To the keen observer, Smith’s blue butterflies can be seen fluttering the coastal dunes or perched upon buckwheat plants around Monterey Bay from the Salinas River National Wildlife Refuge southward to Sand City. Within scrub, chaparral, and grassland plant communities, the butterflies can be seen from Carmel Valley to Big Sur, and northern San Luis Obispo County. These two areas, the Monterey Bay area and northern San Luis Obispo County, are the only two places where the rare blue butterfly is known to exist.

Listed as a federally endangered species by the U.S. Fish and Wildlife Service in 1976, the Smith’s blue butterfly has struggled to survive against trampling by humans and vehicles, proliferation of weeds, and coastal development.

Martin says that while development is not as much of a concern in the areas around Big Sur, because much of the habitat there is on Federal and State-owned land, fires are of great concern. Most recently, the Soberanes Fire burned more than 130,000 acres, including portions of the Los Padres National Forest along the Big Sur coastline. Some of that acreage burned included significant habitat of the Smith’s blue butterfly.

A brightly colored female Smith's blue butterfly at Salinas River National Wildlife Refuge. Credit: Diane Kodama/USFWS

“It remains to be seen how much of their habitat has been or will be impacted by the fire,” said Martin.

Progress has been made to help preserve coastal dunes and other key habitats that are vital to the species’ survival.

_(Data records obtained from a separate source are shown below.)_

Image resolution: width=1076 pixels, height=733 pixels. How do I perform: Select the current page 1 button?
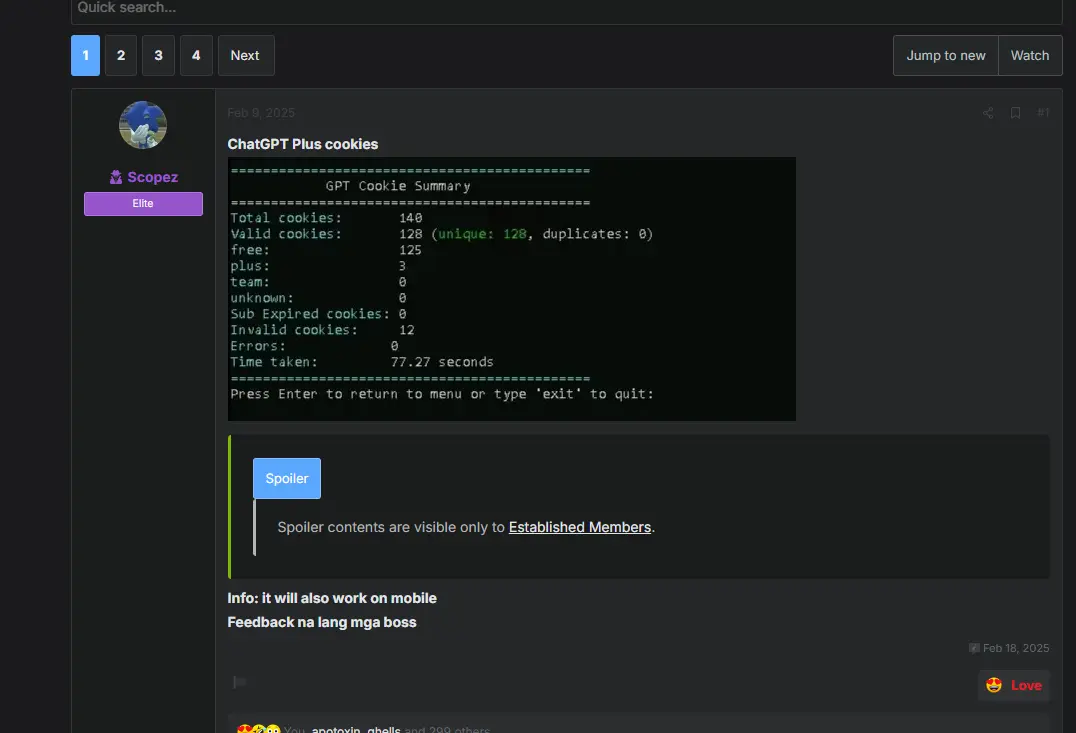86,56
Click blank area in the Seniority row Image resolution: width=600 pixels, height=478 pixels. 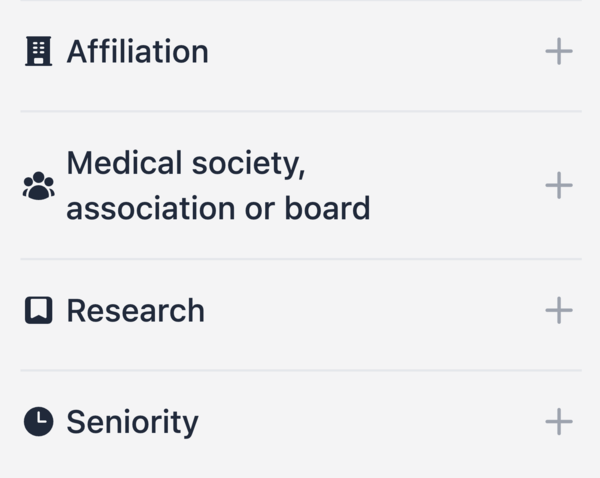tap(380, 422)
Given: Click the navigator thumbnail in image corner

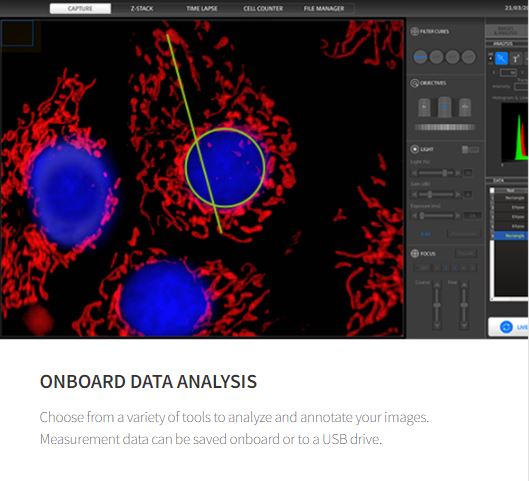Looking at the screenshot, I should tap(18, 33).
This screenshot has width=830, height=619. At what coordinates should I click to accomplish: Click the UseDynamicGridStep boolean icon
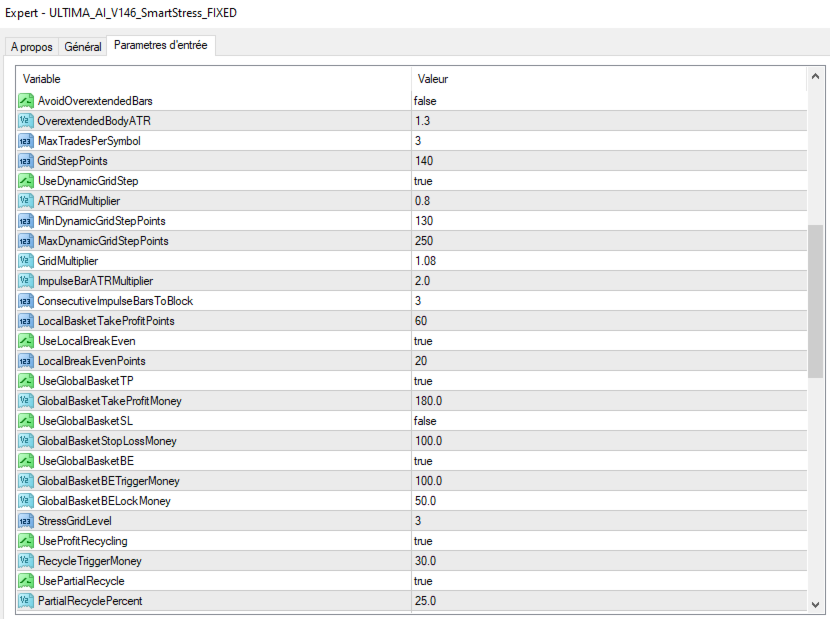26,181
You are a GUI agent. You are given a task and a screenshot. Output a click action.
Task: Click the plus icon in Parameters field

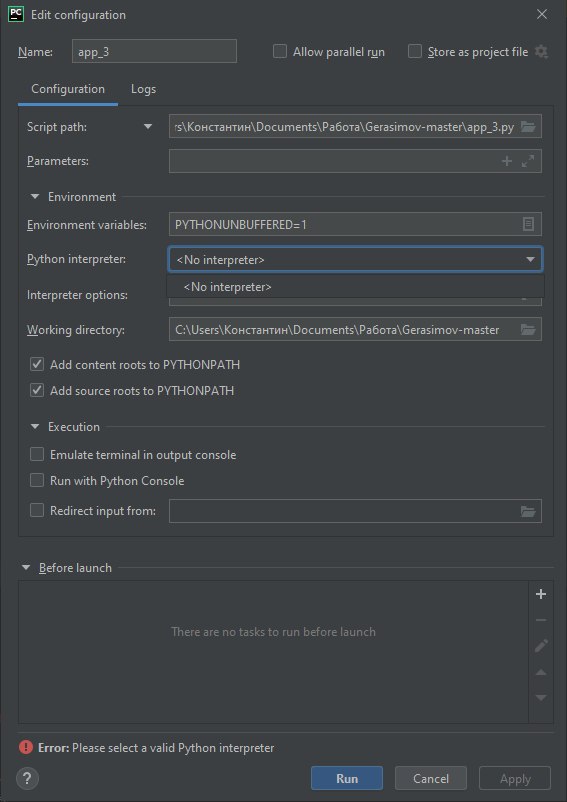tap(506, 161)
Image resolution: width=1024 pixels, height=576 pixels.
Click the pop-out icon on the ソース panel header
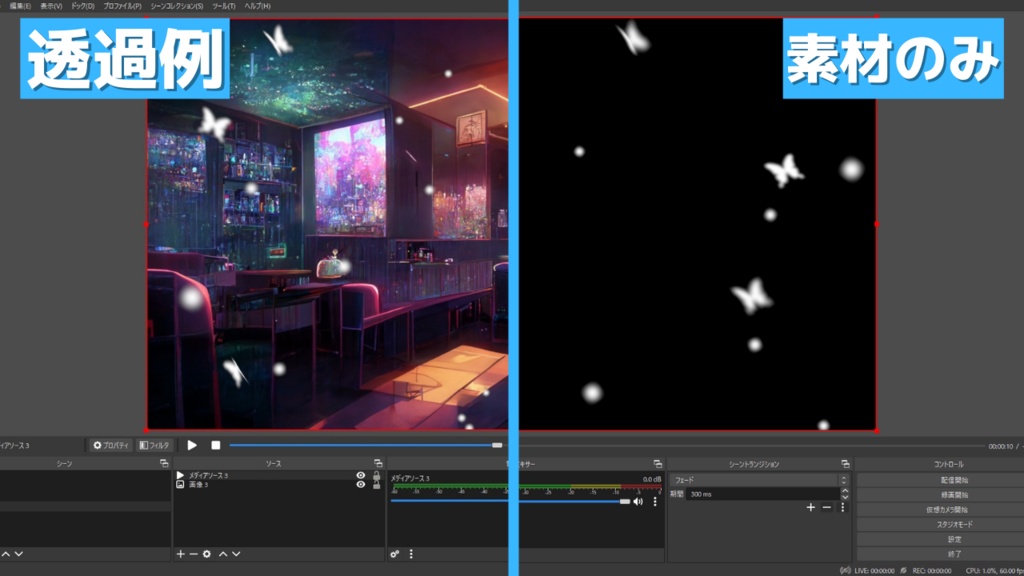378,463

The U.S. Fish and Wildlife Service, California State Parks,Monterey Peninsula Regional Parks, Big Sur Land Trust, The Nature Conservancy, U.S. Army, and U.S. Forest Service have collaborated to manage important butterfly habitat on their lands and permanently protect habitat from future development in some areas.

However, additional proposed development on non-protected lands continue to threaten coastal dune habitats and the species they support like the Smith’s blue butterfly, the federally threatened Monterey spineflower and the federally threatened Western snowy plover. The data collected over time from the annual seasonal surveys at Salinas River National Wildlife Refuge will help inform how land managers can work to restore habitat to support the Smith’s blue butterfly population both at the refuge and in other areas where the species exists along California’s central coast.

“By tracking the status of the species at the refuge over time, the collected data could reveal population-level effects of management actions, and in turn inform how we approach habitat restoration in the future,” Martin said.